It is essential that the concepts of warehousing and distribution centres replace outdated notions such as the 'godown' concept.
--BY ANUJ KUMAR GEHLOT
The last few decades have seen the waves of globalisation reaching Nepal. Nevertheless, the global supply chain is one of the many aspects of international trade where the country is left untouched, at a time when economies are competing with each other and demonstrating that they have excellent products and cost-effective service delivery with an endeavour to establish international business benchmarks by attaining agile, extended and lean Six Sigma supply chains.
Transport and logistics play essential roles in any supply chain system. At present, Nepal is striving for good infrastructure. Manufacturing industries are the potential agents of change and socio-economic growth but firstly, issues related to logistics and organised transportation routes need to be addressed.
The global logistics industry is estimated to be worth USD 15.5 trillion in 2023 in terms of value and 92.1 billion tonnes in terms of volume. While the logistics industry has come a long way and has always been striving for reduced operational costs, improved delivery, and better customer service, the industry is still plagued by rising operational costs and a shortage of talent. In Nepal’s context, GDP has increased to 85,785 NPR Million in 2017 from the record low of Rs 34,055 million in 2001. Similarly, the share of the manufacturing sector in the country’s GDP has risen to Rs 52,408 Million in 2017 from Rs 36,364.03 million in 2001.
The picture is palpable. Whatever rate the manufacturing sector is growing in, supply chain, logistics and a skilled workforce are not growing in the same proportion.
Therefore, it is the ideal time for the government to turn their focus towards this issue. Addressing it will not only fulfil the domestic demand and contribute to the nation’s growth but will also allow local talent to prove their worth on the global stage, which in turn will further add to the nation’s development.
Supply chain management is a vast field that encompasses procurement, demand planning, supply planning, warehousing, logistics, physical distribution, inventory management, vendor management and production planning. The world at large is shifting towards extended supply chain management, whereas in Nepal, stakeholders have not been able to organise and foster logistics, which is one of the key operational sectors of supply chain management.

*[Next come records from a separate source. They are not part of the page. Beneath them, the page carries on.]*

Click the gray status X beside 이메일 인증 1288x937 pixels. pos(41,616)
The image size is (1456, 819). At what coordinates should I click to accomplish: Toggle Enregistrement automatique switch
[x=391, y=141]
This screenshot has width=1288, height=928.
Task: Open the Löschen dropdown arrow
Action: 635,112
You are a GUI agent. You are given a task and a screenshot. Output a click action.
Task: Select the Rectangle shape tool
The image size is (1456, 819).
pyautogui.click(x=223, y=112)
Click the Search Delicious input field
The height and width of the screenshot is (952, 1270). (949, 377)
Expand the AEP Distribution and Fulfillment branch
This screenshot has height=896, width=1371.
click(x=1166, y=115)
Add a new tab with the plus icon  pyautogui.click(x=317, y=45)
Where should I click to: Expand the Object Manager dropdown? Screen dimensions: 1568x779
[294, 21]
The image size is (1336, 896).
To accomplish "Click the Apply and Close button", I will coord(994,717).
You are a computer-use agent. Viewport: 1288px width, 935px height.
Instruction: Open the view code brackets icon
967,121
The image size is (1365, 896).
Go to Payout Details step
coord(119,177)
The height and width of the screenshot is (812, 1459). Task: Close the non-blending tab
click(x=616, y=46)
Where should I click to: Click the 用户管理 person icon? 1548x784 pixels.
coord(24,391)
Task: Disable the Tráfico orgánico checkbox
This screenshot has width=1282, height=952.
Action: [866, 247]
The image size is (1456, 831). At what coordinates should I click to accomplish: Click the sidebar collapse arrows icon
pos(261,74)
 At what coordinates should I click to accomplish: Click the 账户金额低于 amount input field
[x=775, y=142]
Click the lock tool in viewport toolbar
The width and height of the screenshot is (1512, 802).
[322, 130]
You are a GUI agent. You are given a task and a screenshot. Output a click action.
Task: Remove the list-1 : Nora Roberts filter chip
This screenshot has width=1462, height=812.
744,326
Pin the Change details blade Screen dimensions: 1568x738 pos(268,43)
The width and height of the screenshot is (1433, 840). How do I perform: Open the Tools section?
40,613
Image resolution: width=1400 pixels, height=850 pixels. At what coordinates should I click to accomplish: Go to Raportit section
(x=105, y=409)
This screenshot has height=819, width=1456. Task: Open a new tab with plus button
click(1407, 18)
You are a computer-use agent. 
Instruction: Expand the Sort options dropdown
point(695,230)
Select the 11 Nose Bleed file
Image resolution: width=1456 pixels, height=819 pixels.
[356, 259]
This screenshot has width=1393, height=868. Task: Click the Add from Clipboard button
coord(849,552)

The dynamics of the country, and by extension, the manufacturing sector are changing. However, the change will remain temporary unless supply chain practices are applied in parallel. It is essential that the concepts of warehousing and distribution centres replace outdated notions such as the 'godown' concept. Similarly, organised and efficient logistics must take over from the traditional transportation model. Intangible costs can be monitored through supply chain practices and the development of a supply chain skill through training and education will gradually reduce those costs over time if the concepts mentioned above are implemented. Over time, these practices will lead to profit.